● **QUOTED TEXT**
Welcome to my new summer series, where I’ll be re-watching and re-examining old seasons of Survivor. We’re starting this adventure with the biggest Survivor season of all-time, The Australian Outback.
Why this season?
Timing-wise, you could argue that it would make a lot more sense to start this with the first season, both because things often start at one and because its premiere is celebrating its 20th anniversary this week. But, hey, I bet a bunch of other Survivor sites will (and have) created content for that season. Why not zig while they zag?
Instead, I found myself drawn to the second season of the show as it has a more interesting place in the development of the series. The first season really didn’t know what it would be, or even IF it would be. It was a gimmick. A summer fill-in series (for the young people, back in the day, TV was primarily delivered to people via 4-5 networks that had three season: fall, AKA when TV shows started, winter, AKA when they came back from long periods of re-runs or the odd one started up because fall ones failed, and summer, AKA when practically nothing but re-runs aired). (Oh… re-runs were when they’d play old episodes of a show randomly within their usual time slot. And we’d watch them because it was either that or, I dunno, read a magazine? Oh… magazines were… you know what… look it up).
Not only did the many of the contestants of the first season famously not really know what game they were playing, they also had no idea if anyone would even watch it. Or if they’d even get the prize money promised them (in all these contracts are a clause that if the season does not air in its entirety, prize money may be null and void. Ask a Pirate Master about it). Production had an idea of what they wanted the show to be, then made adjustments as they went.

● **THE TASKS**
A - Quote the Survivor post from "Welcome to my" to "while they zag?".
B - In the Survivor post, which anniversary is the first season's premiere celebrating this week?
C - Please carry on the Survivor post from the point where it stops.
The rows come from a separate source, unrelated to the Survivor post.

● **DATASET**
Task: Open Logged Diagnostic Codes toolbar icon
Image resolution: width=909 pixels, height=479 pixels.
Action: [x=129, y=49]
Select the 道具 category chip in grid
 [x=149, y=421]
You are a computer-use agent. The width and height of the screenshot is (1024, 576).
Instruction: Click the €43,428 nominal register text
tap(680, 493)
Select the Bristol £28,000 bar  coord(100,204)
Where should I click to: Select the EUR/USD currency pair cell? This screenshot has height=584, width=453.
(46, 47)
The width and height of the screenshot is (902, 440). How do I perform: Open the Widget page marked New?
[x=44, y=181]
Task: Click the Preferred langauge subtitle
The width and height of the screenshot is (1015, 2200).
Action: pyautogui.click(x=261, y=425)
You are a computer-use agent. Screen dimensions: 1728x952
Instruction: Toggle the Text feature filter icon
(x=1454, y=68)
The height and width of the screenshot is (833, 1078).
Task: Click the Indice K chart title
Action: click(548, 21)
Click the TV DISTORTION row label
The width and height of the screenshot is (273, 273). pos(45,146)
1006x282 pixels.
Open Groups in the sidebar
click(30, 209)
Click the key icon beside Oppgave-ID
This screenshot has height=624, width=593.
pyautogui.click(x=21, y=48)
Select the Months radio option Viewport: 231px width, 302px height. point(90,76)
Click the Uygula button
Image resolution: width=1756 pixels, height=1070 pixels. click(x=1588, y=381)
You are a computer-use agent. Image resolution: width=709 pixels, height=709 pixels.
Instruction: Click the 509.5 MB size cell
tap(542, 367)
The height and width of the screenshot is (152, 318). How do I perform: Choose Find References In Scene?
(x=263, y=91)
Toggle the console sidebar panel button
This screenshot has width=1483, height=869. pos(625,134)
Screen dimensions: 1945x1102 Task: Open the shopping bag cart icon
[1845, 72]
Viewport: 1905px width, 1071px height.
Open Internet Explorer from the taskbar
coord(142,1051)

● **THE REPLIES**
A -
Welcome to my new summer series, where I’ll be re-watching and re-examining old seasons of Survivor. We’re starting this adventure with the biggest Survivor season of all-time, The Australian Outback.
Why this season?
Timing-wise, you could argue that it would make a lot more sense to start this with the first season, both because things often start at one and because its premiere is celebrating its 20th anniversary this week. But, hey, I bet a bunch of other Survivor sites will (and have) created content for that season. Why not zig while they zag?

B - Its 20th anniversary.

C -
Not so for The Australian Outback. This time, they were trying to follow one of the biggest surprise hits in television history. This time they knew EVERYBODY would be watching. As the first season ratings built up to insane numbers (51 million for the finale? That can’t be real), AO started with crazy numbers (45 million for the Super Bowl lead-in premier) and kept them throughout, averaging just under 30 million viewers per episode as the number one show on television. Bigger than Friends, ER, Who Wants to be a Millionaire, and even Monday Night Football.
And the players knew a couple of things: 1) what this game was and 2) that they all were gonna be CRAZY famous. That interests me. The first season has a unique charm, as the expectations are so low. A bunch of people off on the other side of the world taking a chance on something new. A what-the-hell kind of adventure for the players and the crew. This time? There were MAJOR expectations. This was to be the crown jewel in a major broadcast network’s bid to reclaim the number one spot (which they did). The players could all expect to be on the covers of magazines and had starring opportunities thrust upon them. They also knew that this was no mere adventure, but a strategy game to conquer.
I’m interested in re-visiting not WHAT made Survivor a phenomenon, but what it was like to be Survivor once you’ve become a phenomenon. Is that pressure evident? How much does it inform the choices of both players and production? What’s it like to re-visit a 19-year-old season where almost everyone on it became a reality TV STAR (half of them have come back for future seasons, with another of them becoming the biggest post-Survivor celebrity in the history of the show). Does this season live up to the hype? Does it hold up to nostalgia? Or does it buckle under the weight of expectations?
Seeing Survivor through fresh eyes
The biggest reason I’m re-visiting an old season (which I don’t typical do) is that I am introducing my two sons (aged 7 and almost 11) to the show for the first time. We always hear about Survivor being an intergenerational show, so I’ve often thought about sharing it with them somehow. Now that my youngest has proven capable of having interest in non-animated programming, and that commenter Violina23 made it seem so fun, why not now? Plus it’s not like there’s a whole lot else to do when trying to entertain them all day and night, seven days a week.
Throughout this series, I’ll share observations of what it’s like to watch Survivor with kids. I don’t know if any of it will be particularly profound or enlightening, but since it’s the only reason I’m even watching, I figure it makes sense to do so. Maybe it’ll provide a decent guide for anyone else considering do the same.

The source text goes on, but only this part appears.